Professor Brilliantov’s emphasis on the "highly speculative" nature of applying these findings directly to human senses is a testament to the scientific rigor of the research. However, he wisely tempers this by acknowledging the unpredictable nature of future human evolution and the potential for novel sensory experiences. The core of their contribution lies in the mathematical elegance of their model, which demonstrates a universal principle of information processing and storage. The number seven emerges not from an arbitrary choice but from the fundamental mathematics governing the organization and retrieval of discrete concepts within a multi-dimensional information space.
The researchers’ focus on engrams as the basic units of memory aligns with contemporary neuroscience. While the precise biological substrate of an engram is still a subject of active research, the conceptualization of it as a distributed neural pattern that represents a memory is widely accepted. By mathematically modeling the evolution and capacity of these engrams in relation to the dimensionality of the features that define them, Skoltech’s work offers a quantitative approach to understanding a qualitative aspect of cognition.

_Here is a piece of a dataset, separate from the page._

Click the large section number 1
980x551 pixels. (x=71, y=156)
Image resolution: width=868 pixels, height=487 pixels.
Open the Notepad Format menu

The robustness of the number seven across different model parameters further strengthens the claim. This suggests that the principle is not dependent on the minutiae of how sensory information is encoded or how concepts are structured, but rather on a more fundamental geometric property of information representation. The caveat regarding similarly clustered engrams is also important, as it implies that the efficiency of memory is not just about the quantity of stored items but also about their distinctness and discriminability.
In conclusion, the research from Skoltech provides a compelling mathematical argument for the existence of an optimal number of senses, suggesting that seven might be that number. While direct application to current human experience remains speculative, the implications for AI and robotics are profound, offering a roadmap for designing more intelligent and efficient systems. This work underscores the power of mathematical modeling in unraveling the mysteries of the brain and pushing the boundaries of artificial intelligence.